Segment Start: Records to use

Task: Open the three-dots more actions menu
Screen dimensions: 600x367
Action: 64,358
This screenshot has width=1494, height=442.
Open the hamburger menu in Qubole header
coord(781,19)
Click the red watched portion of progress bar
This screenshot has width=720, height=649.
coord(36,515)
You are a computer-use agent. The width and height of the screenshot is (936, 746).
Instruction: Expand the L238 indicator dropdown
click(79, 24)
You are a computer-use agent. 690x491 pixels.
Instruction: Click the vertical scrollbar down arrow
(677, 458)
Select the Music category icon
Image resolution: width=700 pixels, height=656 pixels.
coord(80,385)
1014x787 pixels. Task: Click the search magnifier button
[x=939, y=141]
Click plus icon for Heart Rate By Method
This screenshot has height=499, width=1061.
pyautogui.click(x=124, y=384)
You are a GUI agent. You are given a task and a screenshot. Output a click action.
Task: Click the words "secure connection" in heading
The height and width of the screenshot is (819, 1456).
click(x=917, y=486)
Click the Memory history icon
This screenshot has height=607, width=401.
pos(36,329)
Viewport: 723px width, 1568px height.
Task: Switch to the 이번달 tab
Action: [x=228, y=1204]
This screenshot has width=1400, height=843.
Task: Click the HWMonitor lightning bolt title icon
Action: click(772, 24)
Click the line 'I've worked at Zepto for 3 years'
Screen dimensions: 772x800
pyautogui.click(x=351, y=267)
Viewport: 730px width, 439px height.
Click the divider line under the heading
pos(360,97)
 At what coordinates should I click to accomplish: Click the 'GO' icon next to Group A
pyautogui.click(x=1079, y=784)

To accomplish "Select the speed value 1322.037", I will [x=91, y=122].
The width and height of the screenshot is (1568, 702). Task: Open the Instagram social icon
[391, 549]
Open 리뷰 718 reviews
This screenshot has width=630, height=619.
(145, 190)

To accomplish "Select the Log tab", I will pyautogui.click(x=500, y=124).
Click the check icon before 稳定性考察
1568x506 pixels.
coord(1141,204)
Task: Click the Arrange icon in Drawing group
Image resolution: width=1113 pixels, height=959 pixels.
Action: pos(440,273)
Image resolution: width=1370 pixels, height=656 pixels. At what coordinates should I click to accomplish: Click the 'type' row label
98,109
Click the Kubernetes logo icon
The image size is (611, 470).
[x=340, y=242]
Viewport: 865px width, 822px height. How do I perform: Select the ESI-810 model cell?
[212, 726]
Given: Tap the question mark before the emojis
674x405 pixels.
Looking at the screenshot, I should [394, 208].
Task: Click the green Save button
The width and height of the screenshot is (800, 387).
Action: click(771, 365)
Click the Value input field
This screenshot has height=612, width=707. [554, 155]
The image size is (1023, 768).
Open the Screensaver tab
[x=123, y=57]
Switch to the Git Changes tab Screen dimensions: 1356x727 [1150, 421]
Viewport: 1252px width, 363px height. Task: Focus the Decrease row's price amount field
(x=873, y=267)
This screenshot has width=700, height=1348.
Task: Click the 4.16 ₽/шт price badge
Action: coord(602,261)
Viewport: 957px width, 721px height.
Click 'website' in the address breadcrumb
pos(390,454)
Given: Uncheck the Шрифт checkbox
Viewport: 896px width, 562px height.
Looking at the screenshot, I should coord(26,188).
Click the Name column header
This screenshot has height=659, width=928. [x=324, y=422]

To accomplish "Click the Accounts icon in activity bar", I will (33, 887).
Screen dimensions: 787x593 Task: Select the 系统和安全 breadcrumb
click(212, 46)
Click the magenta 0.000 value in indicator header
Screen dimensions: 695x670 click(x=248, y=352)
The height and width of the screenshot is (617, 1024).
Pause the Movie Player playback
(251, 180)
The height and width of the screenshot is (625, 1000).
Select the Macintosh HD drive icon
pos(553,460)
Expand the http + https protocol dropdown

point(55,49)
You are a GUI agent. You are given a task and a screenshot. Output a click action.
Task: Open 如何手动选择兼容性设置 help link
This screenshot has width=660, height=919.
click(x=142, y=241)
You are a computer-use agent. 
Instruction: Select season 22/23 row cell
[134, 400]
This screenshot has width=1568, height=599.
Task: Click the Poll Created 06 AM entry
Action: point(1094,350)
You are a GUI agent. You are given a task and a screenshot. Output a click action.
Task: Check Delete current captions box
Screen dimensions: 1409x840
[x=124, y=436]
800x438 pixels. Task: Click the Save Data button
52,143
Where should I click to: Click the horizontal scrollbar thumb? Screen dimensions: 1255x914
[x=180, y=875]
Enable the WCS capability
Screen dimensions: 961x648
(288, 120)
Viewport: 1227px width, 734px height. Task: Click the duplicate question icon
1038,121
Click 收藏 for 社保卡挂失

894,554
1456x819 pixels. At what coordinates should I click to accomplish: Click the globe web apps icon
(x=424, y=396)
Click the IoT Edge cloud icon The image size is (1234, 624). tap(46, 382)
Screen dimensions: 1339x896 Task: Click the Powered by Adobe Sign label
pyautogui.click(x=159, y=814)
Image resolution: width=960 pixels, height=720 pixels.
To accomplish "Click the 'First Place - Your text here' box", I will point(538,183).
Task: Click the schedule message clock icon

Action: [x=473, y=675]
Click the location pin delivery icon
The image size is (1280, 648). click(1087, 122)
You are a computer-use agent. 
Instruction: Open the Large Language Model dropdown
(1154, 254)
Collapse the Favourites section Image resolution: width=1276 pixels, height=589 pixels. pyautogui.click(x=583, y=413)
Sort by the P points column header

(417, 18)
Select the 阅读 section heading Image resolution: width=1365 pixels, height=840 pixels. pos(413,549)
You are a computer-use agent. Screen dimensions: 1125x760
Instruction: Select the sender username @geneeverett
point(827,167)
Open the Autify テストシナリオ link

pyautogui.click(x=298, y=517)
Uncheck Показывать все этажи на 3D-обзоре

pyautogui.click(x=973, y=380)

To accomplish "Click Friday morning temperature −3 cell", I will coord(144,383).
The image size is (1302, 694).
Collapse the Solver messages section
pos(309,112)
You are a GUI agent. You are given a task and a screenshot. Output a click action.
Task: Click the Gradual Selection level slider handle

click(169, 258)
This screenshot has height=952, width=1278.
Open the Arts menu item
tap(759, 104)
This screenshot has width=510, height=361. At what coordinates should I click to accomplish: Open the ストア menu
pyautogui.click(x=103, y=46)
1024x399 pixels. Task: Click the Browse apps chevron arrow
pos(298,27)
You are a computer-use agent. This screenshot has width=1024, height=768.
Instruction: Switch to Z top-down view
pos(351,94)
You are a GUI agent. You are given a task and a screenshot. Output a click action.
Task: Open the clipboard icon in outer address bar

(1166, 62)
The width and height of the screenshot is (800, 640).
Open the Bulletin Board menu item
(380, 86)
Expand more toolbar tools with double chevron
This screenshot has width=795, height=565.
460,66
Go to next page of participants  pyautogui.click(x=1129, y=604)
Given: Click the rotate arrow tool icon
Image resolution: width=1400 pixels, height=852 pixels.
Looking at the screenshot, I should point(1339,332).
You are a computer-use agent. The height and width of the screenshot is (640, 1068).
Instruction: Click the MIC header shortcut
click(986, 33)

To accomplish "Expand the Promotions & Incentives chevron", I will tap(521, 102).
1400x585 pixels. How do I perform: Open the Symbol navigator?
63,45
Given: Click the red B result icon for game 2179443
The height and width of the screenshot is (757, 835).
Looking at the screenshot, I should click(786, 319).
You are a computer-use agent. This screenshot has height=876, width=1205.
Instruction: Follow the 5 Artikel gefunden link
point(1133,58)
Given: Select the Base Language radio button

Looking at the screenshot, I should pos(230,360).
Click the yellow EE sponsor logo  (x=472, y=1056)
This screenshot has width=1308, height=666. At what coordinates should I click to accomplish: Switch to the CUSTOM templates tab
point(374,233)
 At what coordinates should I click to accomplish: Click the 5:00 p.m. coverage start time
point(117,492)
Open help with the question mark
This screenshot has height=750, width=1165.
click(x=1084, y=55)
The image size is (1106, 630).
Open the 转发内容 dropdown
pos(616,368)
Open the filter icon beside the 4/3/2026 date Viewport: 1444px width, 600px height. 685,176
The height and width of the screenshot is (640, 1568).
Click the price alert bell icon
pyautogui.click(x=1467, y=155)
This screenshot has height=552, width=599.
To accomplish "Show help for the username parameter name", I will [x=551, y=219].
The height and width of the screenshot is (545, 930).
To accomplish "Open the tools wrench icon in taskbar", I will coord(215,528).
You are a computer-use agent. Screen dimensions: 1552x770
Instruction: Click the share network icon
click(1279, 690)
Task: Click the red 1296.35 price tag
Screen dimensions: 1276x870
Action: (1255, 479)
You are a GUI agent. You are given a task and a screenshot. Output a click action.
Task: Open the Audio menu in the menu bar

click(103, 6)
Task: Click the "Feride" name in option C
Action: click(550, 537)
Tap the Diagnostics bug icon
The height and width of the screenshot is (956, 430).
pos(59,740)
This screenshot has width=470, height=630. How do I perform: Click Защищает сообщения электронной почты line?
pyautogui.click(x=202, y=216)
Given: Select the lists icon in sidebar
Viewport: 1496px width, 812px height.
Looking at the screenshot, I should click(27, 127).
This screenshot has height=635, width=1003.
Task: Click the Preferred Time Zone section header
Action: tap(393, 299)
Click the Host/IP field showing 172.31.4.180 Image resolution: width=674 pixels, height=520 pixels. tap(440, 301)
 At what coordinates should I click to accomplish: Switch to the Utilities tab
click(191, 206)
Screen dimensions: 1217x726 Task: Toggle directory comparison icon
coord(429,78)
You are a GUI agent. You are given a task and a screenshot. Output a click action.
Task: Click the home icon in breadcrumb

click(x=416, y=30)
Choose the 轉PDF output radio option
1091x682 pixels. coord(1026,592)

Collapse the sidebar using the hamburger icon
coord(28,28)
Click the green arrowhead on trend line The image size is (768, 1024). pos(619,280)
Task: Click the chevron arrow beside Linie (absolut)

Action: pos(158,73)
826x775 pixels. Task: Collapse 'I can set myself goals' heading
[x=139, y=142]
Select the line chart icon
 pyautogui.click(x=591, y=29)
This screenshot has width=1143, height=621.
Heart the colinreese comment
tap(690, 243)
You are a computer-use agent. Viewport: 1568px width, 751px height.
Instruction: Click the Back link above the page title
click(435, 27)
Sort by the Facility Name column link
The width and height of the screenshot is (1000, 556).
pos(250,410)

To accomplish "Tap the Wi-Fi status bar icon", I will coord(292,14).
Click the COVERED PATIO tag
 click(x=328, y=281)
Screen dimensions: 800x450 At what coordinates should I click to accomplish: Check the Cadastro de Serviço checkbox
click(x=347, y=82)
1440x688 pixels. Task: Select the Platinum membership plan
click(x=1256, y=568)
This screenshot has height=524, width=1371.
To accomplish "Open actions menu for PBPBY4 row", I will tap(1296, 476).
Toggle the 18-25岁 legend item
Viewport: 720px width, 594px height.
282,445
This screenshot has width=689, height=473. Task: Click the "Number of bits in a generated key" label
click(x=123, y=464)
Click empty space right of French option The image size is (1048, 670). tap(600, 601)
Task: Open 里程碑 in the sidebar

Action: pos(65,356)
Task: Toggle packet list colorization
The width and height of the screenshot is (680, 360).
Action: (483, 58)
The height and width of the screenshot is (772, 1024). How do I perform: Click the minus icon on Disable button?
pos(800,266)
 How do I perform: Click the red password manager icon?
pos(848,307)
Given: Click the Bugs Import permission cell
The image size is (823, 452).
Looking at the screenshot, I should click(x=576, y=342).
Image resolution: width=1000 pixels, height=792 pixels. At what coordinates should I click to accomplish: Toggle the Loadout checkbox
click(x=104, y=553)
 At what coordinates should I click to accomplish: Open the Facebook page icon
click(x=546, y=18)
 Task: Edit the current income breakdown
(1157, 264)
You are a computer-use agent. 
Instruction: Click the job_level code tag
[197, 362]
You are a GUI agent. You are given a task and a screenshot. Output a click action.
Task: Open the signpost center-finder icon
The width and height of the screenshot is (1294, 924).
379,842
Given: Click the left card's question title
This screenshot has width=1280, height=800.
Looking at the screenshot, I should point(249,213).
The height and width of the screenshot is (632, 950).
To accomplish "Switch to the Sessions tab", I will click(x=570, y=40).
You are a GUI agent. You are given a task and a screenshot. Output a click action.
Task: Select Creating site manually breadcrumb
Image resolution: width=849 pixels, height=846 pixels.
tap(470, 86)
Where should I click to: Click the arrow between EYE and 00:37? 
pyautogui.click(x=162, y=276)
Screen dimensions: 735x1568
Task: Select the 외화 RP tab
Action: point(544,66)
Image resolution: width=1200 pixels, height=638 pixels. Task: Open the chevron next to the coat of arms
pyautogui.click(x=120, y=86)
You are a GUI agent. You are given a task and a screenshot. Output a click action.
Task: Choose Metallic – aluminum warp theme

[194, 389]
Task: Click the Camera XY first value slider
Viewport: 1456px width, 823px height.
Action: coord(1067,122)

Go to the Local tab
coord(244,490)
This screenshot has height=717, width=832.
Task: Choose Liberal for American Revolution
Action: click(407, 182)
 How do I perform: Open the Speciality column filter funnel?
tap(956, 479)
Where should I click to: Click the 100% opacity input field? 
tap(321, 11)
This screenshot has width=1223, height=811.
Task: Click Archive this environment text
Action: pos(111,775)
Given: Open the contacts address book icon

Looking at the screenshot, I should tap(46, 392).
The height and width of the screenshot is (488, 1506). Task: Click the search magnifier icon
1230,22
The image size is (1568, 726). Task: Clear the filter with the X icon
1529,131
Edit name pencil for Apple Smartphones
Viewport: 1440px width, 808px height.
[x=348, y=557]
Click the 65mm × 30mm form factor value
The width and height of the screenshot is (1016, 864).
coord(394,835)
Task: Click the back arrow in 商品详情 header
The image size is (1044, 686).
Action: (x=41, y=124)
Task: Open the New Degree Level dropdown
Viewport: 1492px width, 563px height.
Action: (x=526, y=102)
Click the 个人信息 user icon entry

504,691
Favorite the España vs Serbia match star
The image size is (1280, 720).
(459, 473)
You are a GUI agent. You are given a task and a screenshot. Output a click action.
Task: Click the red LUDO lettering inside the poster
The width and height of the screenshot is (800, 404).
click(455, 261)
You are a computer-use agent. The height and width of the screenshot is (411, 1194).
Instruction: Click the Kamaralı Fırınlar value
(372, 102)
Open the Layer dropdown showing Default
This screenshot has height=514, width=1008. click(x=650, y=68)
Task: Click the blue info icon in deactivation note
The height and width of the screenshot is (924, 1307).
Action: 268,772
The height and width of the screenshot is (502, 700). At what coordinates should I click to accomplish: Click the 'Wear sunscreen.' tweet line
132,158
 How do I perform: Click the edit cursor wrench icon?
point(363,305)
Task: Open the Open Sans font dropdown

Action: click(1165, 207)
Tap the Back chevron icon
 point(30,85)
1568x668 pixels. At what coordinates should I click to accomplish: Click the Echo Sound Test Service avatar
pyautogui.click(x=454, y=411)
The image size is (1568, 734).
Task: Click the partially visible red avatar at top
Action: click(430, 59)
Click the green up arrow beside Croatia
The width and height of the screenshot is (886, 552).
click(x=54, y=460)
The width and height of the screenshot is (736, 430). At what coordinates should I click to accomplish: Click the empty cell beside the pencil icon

Segment End: Records to use

What to work on: Match on "empty" and report each line of the data above that has it.

Solved problem:
Click empty space right of French option The image size is (1048, 670). tap(600, 601)
The width and height of the screenshot is (736, 430). At what coordinates should I click to accomplish: Click the empty cell beside the pencil icon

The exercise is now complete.